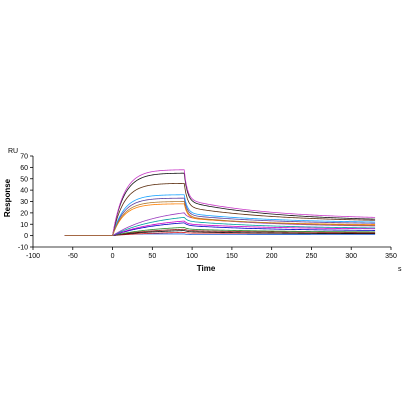  I want to click on y-ticks: -10 0 10 20 30 40 50 60 70, so click(26, 203).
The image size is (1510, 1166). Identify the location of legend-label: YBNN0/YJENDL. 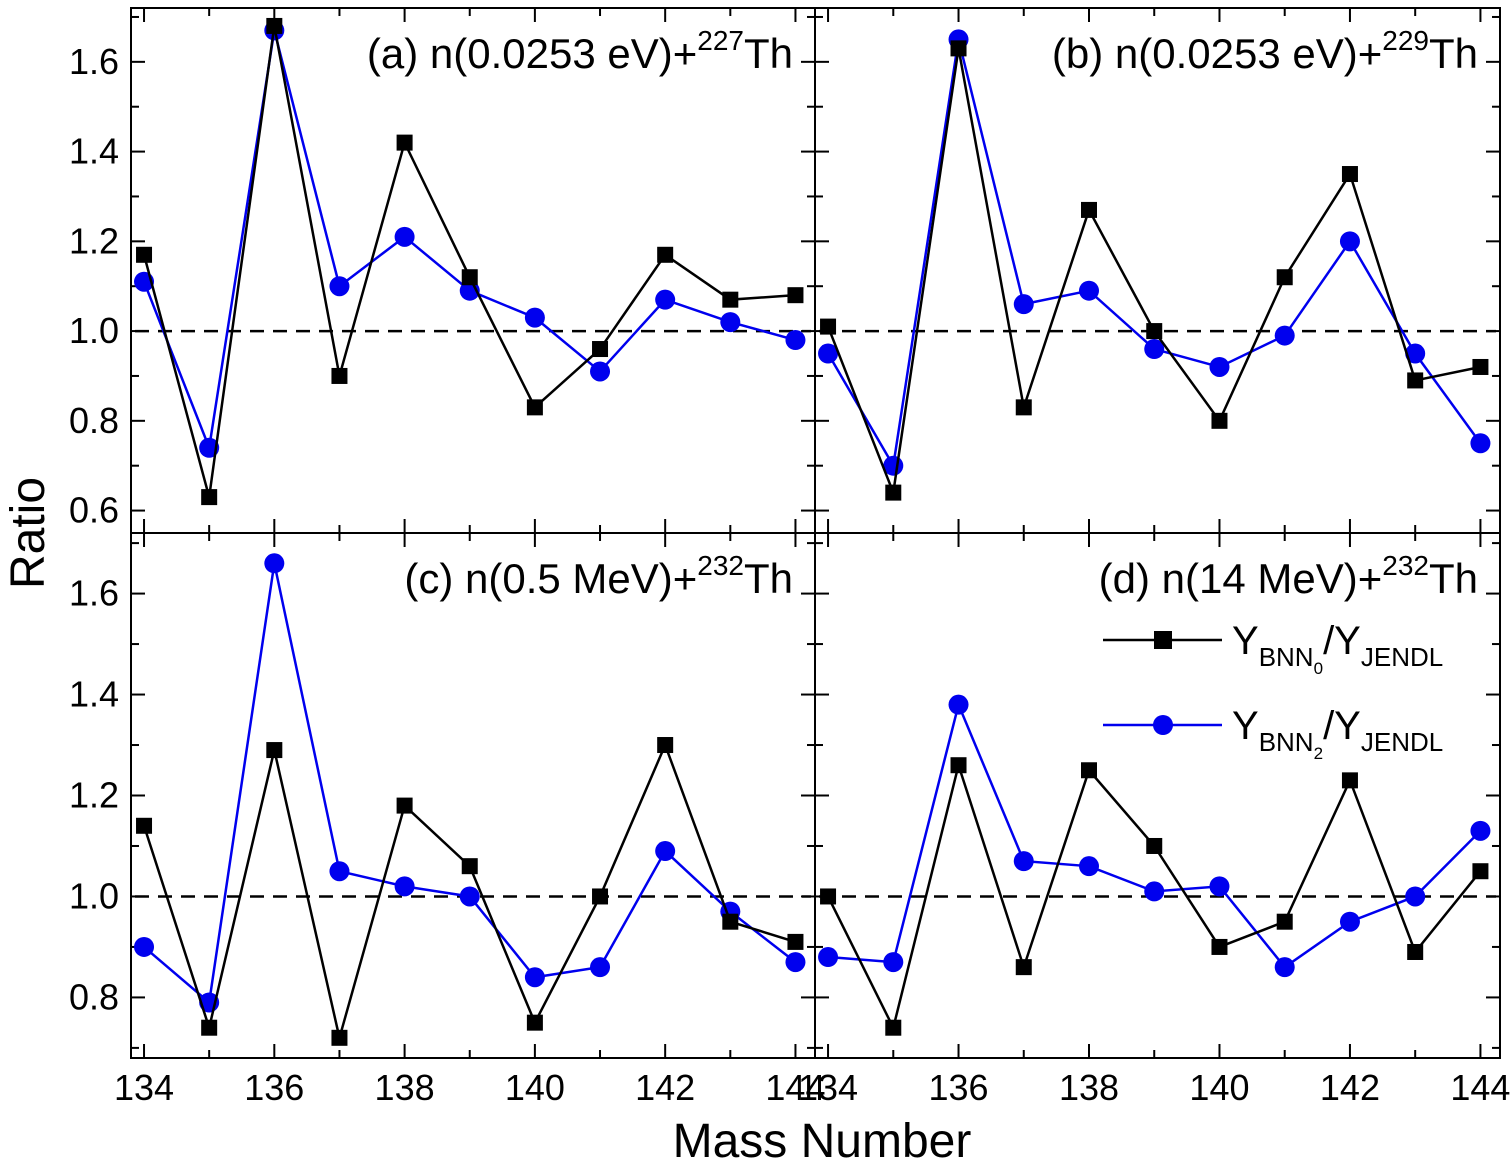
(1338, 648).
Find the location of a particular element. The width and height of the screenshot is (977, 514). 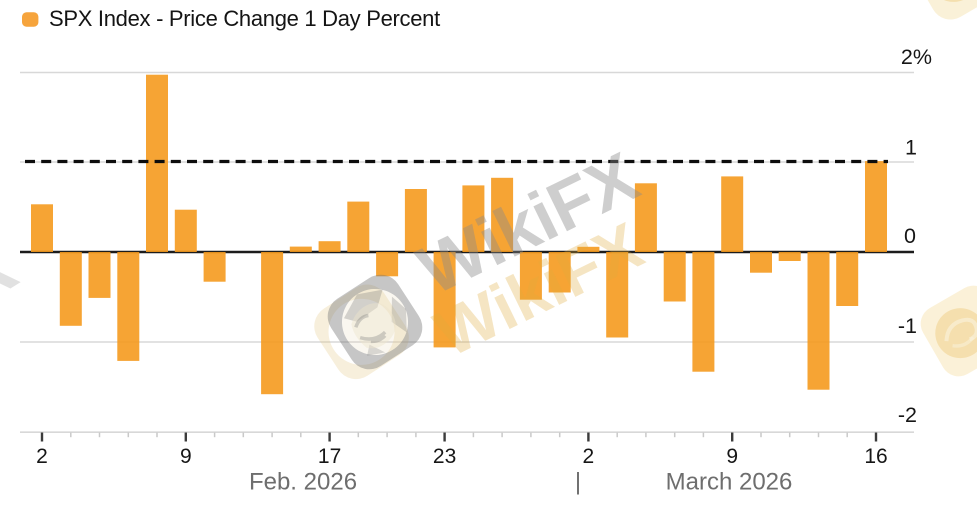

svg-text: March 2026 is located at coordinates (730, 482).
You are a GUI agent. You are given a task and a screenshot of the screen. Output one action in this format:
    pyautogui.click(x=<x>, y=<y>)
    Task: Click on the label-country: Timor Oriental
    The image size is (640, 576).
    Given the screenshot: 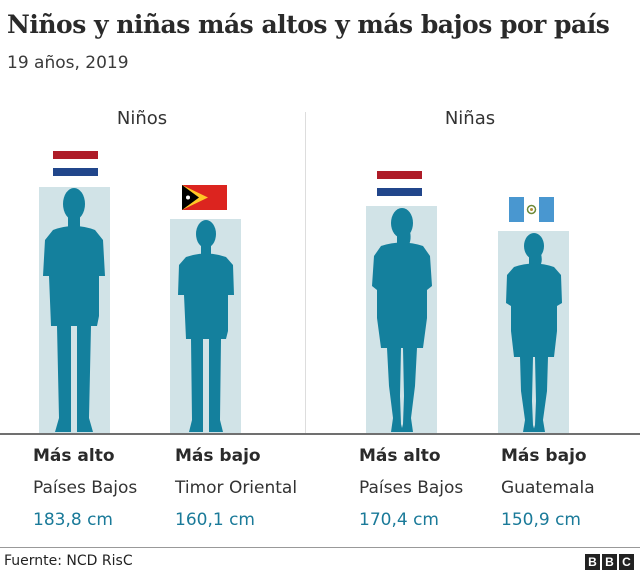 What is the action you would take?
    pyautogui.click(x=236, y=488)
    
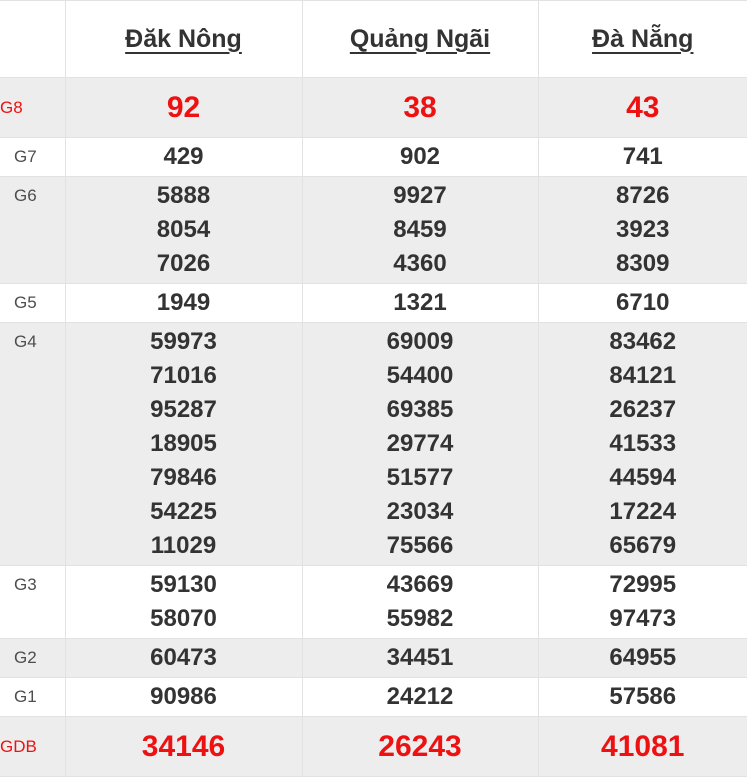 The image size is (747, 777). I want to click on prize-number: 54400, so click(420, 376).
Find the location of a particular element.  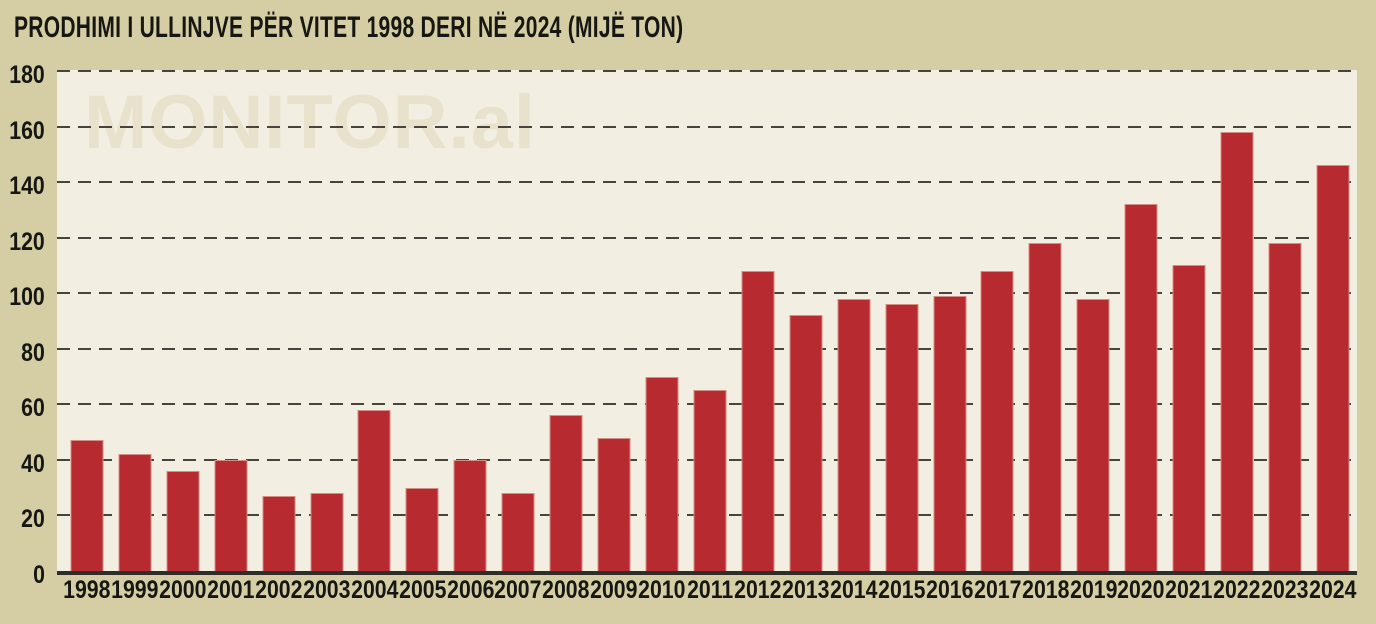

* Description of the task
Give the part of the material that opens with the line containing "The image size is (1510, 1166)." and closes with the line containing "svg-text: March 2026" as a Markdown table with the columns Row and Line. Number each line in the Row column, skip blank lines, and leave the pictures out.

* Task answer
| Row | Line |
|---|---|
| 1 | The image size is (1510, 1166). Identify the location of legend-label: YBNN0/YJENDL.  |
| 2 | (1338, 648). |
| 3 | Find the location of a particular element. The width and height of the screenshot is (977, 514).  |
| 4 | svg-text: March 2026 is located at coordinates (730, 482). |